**Document passage:**
↓
Sōseki vs. Shakespeare: Two Giants of World Literature


Born 150 years ago, Natsume Sōseki was Japan’s first great modern writer. For much of his writing career, though, he had his eyes on another literary titan—William Shakespeare. The critic Damian Flanagan examines how this Japanese challenger took on the British champ.

Taking On the Bard

The American writer Ernest Hemingway once compared writers to boxers, amusingly speculating who would beat whom in a bout. Hemingway, the master of the short story, believed he could beat Tolstoy over three rounds, but that the Russian would certainly triumph over fifteen. But the real gold standard for Hemingway was Shakespeare—“the champ,” the absolute against which you measured your own worth as a writer.

In more Eurocentric days, it was common to refer to a country’s best playwright or writer as “their Shakespeare.” In the case of Japan, the writer who most commonly got this epithet was the Edo-period dramatist Chikamatsu Monzaemon (1653–1725). Needless to say, the “Shakespeare of Japan” term tells you nothing about Chikamatsu—who had, of course, never even heard of Shakespeare.

Another Japanese writer is a much worthier opponent to take on the Shakespearian mantle—a man so profoundly versed in the English bard that he owned Shakespeare’s complete works in multiple editions. Our contender is a Japanese scholar so expert in English literature that he became the first Japanese lecturer in the subject at the elite Tokyo Imperial University. He clearly gleans everything he can from the champ, analyzing his works in great detail and devoting an entire term’s teaching to each Shakespeare play.
↑
**Given entries:**
↓
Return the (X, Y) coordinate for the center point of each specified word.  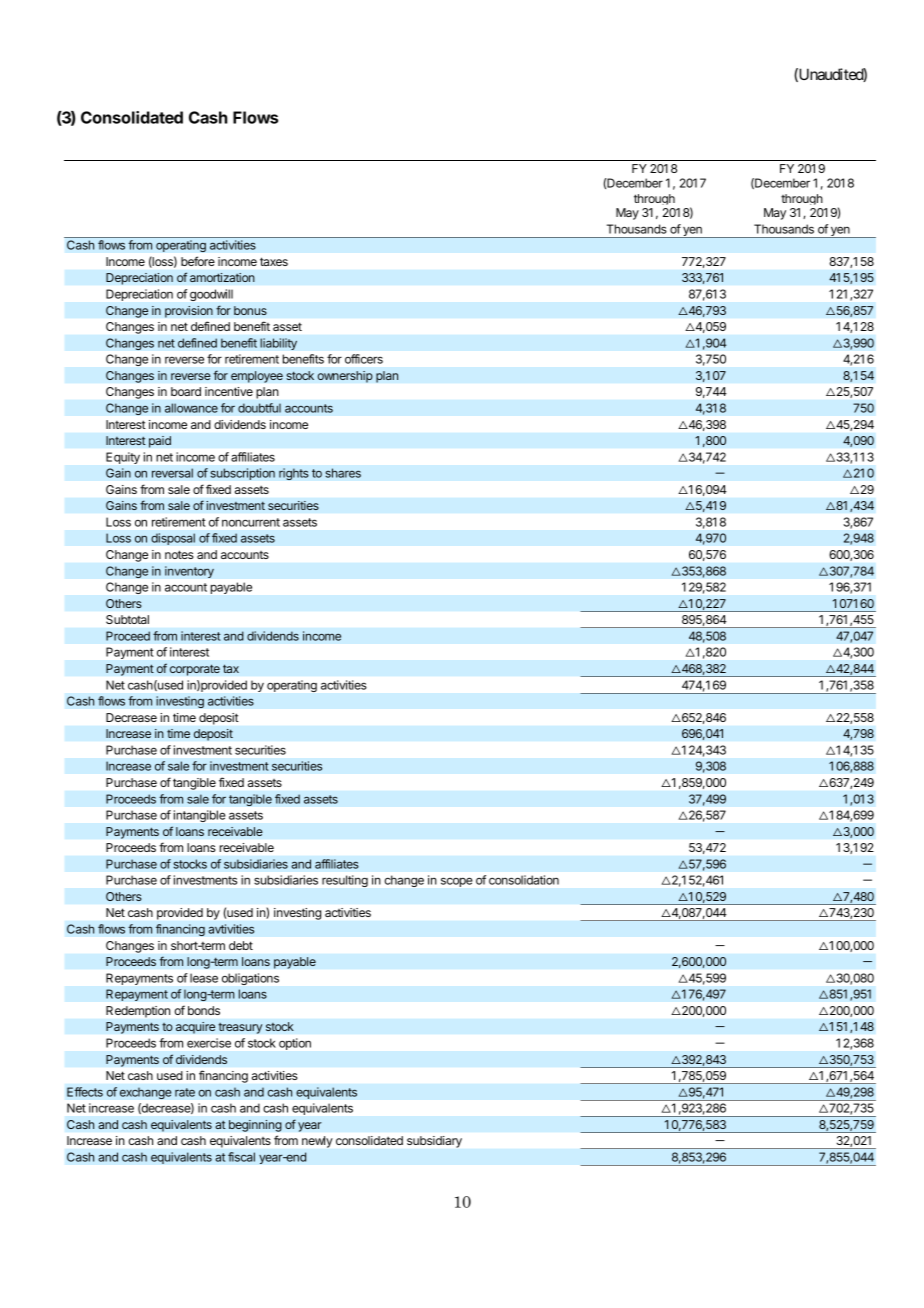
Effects (85, 1092)
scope (456, 882)
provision (189, 312)
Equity (123, 458)
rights (294, 474)
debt (241, 945)
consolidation (524, 880)
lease (204, 978)
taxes (274, 261)
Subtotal (127, 619)
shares (343, 473)
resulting (345, 881)
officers (364, 359)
↑
Please decide whether each statement agrees with the Sōseki and Shakespeare article, answering yes or no and quoting the deciding words of the article. (a) Hemingway believed he could beat Tolstoy over three rounds. (b) Chikamatsu Monzaemon had heard of Shakespeare. (c) The contender devoted an entire term’s teaching to each Shakespeare play.

**Answer to the task:**
(a) Yes: "Hemingway, the master of the short story, believed he could beat Tolstoy over three rounds"
(b) No: "who had, of course, never even heard of Shakespeare"
(c) Yes: "devoting an entire term’s teaching to each Shakespeare play"